In “Mandate for Leadership: The Conservative Promise,” a plan for a second Donald Trump presidency also referred to as “Project 2025,” conservatives outline their priorities for a potential return to the White House. Page 562 of the 920-page document briefly refers to a plan to use the U.S. Code to criminalize abortion federally:
“Announcing a Campaign to Enforce the Criminal Prohibitions in 18 U.S.Code §§ 1461 and 1462 Against Providers and Distributors of Abortion Pills That Use the Mail. Federal law prohibits mailing ‘[e]very article, instrument, substance, drug, medicine, or thing which is advertised or described in a manner calculated to lead another to use or apply it for producing abortion.’ Following the Supreme Court’s decision in Dobbs, there is now no federal prohibition on the enforcement of this statute. The Department of Justice in the next conservative Administration should therefore announce its intent to enforce federal law against providers and distributors of such pills.”
“I think this is the No. 1 threat to abortion nationwide right now, is the looming possibility of a Republican administration enforcing Comstock Act in this way,” David Cohen, a professor of law at Drexel University Thomas R. Kline School of Law, told the Pennsylvania Independent. “Because all of the other threats are sort of piecemeal — a particular state, a particular method, a particular context for abortion, all of them serious but limited. Comstock, at least the interpretation that many people in the anti-abortion movement are putting forth, would in effect shut down all abortion, in every state, every type, every context.”
Adam Hosey, the policy and political director of Planned Parenthood of Pennsylvania, told the Pennsylvania Independent that if Trump wins in November and he revives enforcement of the Comstock Act, people would lose access to mail-order abortion pills, birth control, and even adult toys.
“We do mail pills in Pennsylvania. Folks who are just doing management at home, self-managed abortion through medication abortion, they would no longer be able to access the health care that they need and are achieving either,” Hosey said.

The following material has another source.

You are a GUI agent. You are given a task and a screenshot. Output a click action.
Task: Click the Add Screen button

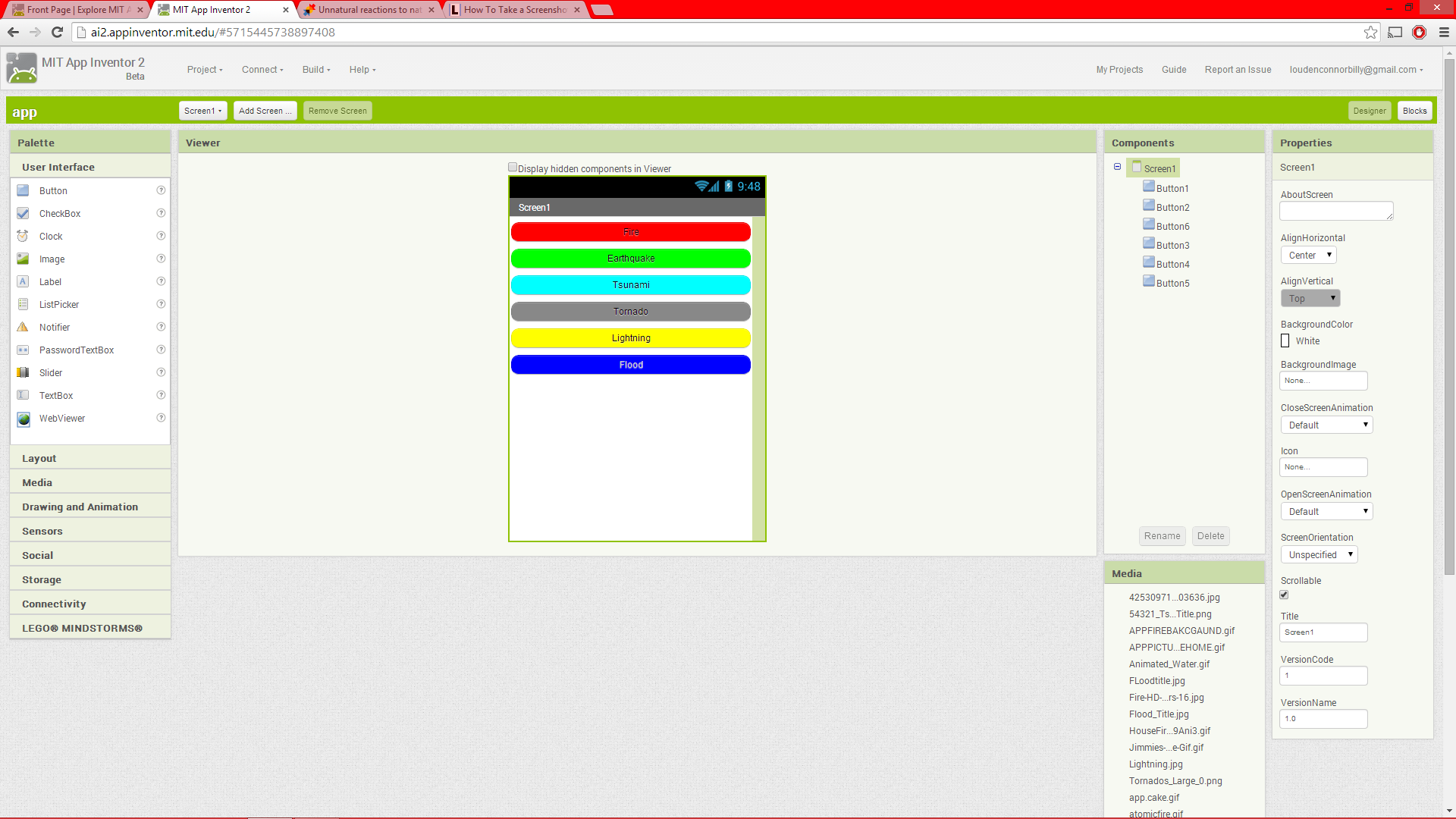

The law was named after Anthony Comstock, an anti-vice zealot who worked with the Young Men’s Christian Association in the 1800s at a time when women did not have the right to vote; when Ulysses S. Grant was serving as the 18th U.S. president; mail was delivered by horse and wagon if it was delivered at all; and the discovery of penicillin was half a century in the future.
The Comstock Act has remained on the books but has not been applied to abortifacients since the 1973 U.S. Supreme Court ruling in Roe v. Wade established a constitutional right to abortion. The law was recently spotlighted when the Supreme Court heard oral arguments in U.S. Food and Drug Administration et al. v. Alliance for Hippocratic Medicine et al., a suit challenging the FDA’s studies and approval of the abortion drug mifepristone. Erin Hawley, the attorney representing the Alliance for Hippocratic Medicine, the anti-abortion medical group challenging the FDA, argued that mailing the drug violates the Comstock Act.

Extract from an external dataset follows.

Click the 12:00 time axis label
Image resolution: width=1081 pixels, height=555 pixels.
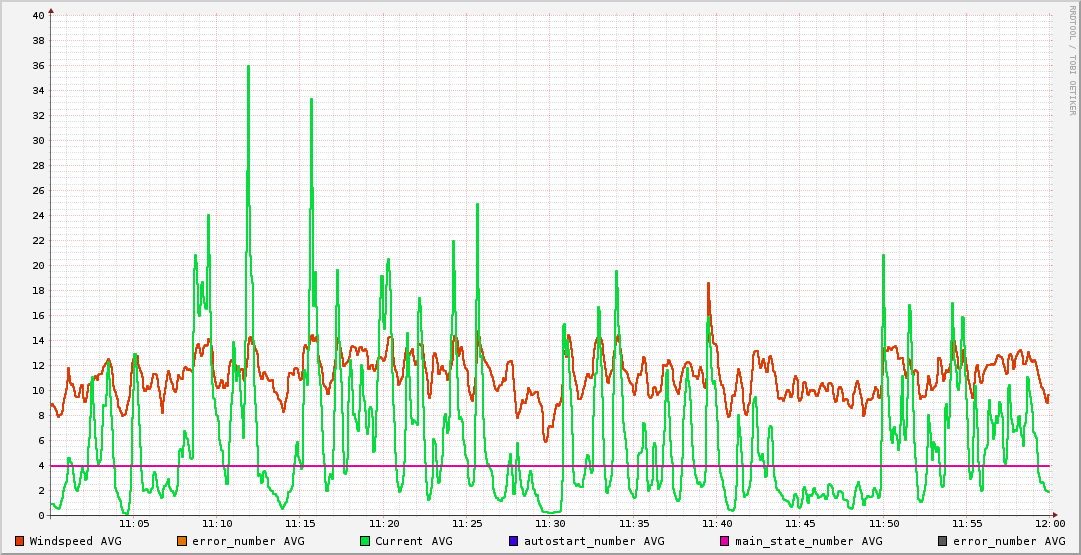point(1049,524)
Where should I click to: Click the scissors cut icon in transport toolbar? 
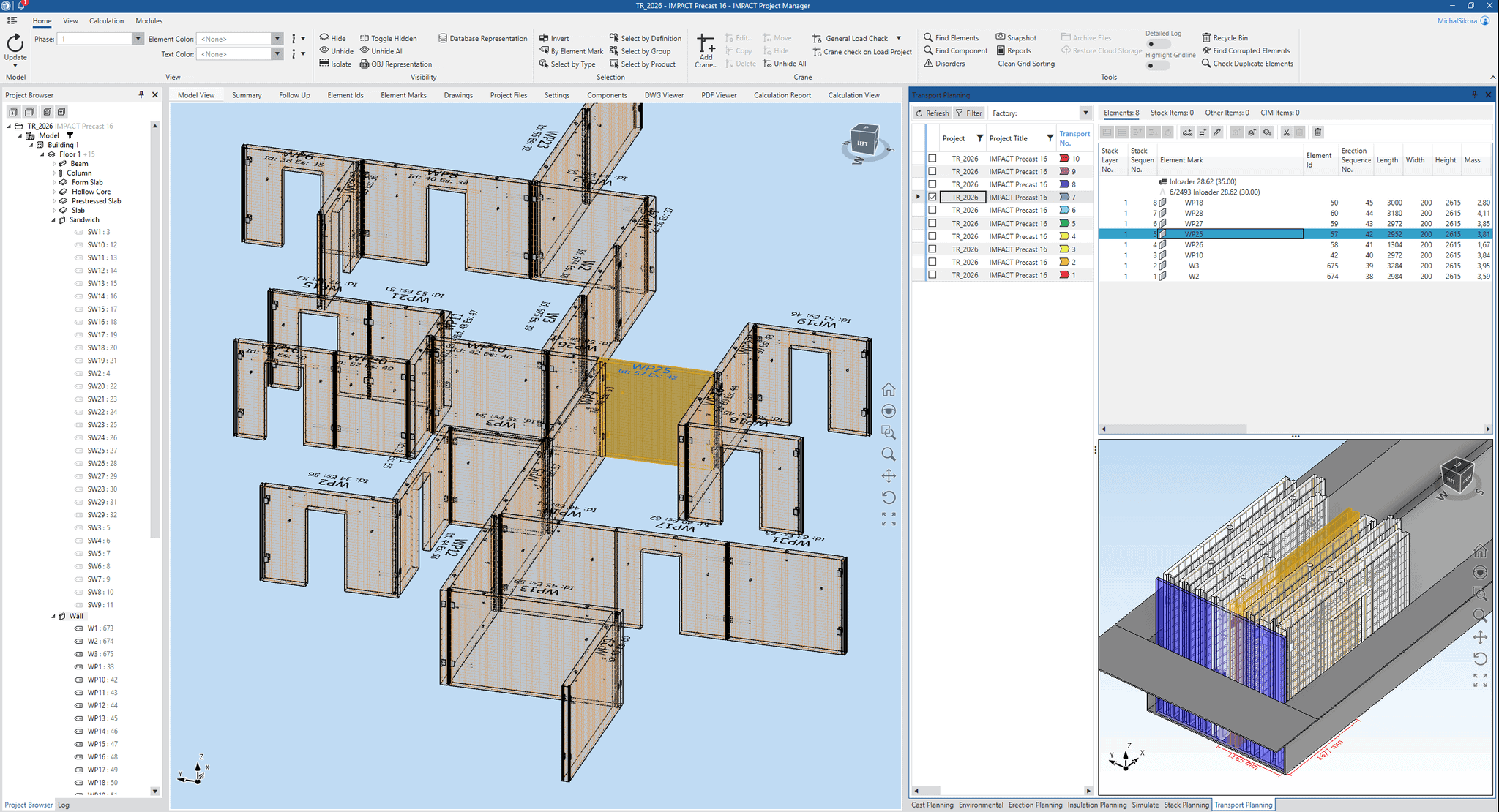click(x=1286, y=132)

Justice Samual Alito, who wrote the opinion in Dobbs v. Jackson Women’s Health Organization that overturned Roe, said about the law: “This is a prominent provision. It’s not some obscure subsection of a complicated, obscure law.”
When questioned about the law by Justice Clarence Thomas, Hawley said: “We don’t think that there’s any case of this court that empowers FDA to ignore other federal law. … The Comstock Act says that drugs should not be mailed … either through the mail or through common carriers.”

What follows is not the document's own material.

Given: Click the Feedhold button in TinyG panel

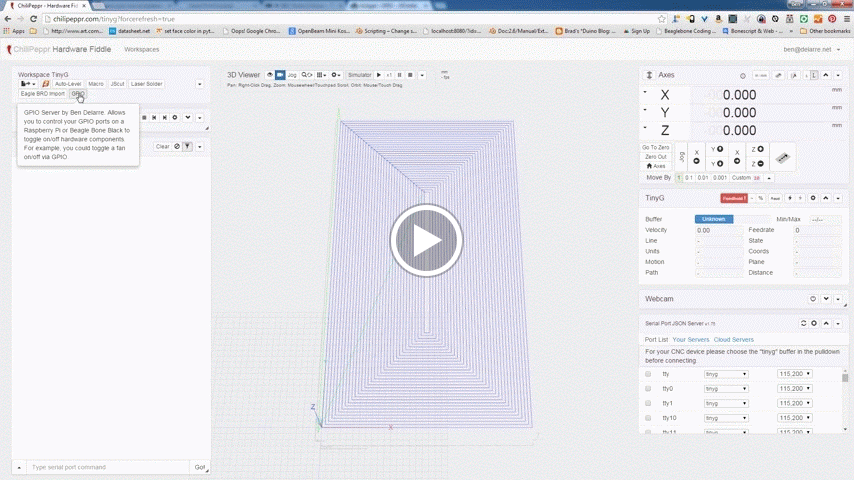Looking at the screenshot, I should [735, 198].
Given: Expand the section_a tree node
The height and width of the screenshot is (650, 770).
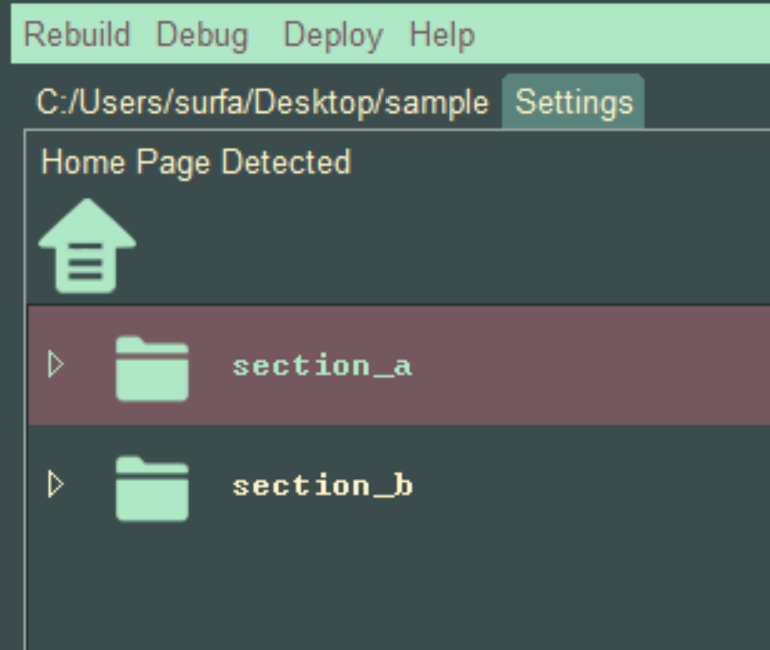Looking at the screenshot, I should [56, 365].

Cohen said that the insistence by anti-abortion conservatives and Republican lawmakers that each state should decide abortion legality within its borders is a “hollow platform.”
“The Republican Party is doing everything it can to thwart the will of the voters in state after state after state,” Cohen said. “To the extent they’re talking about states get to do what they want, they’re really just talking about the anti-abortion legislators in the state get to do what they want, not the people.”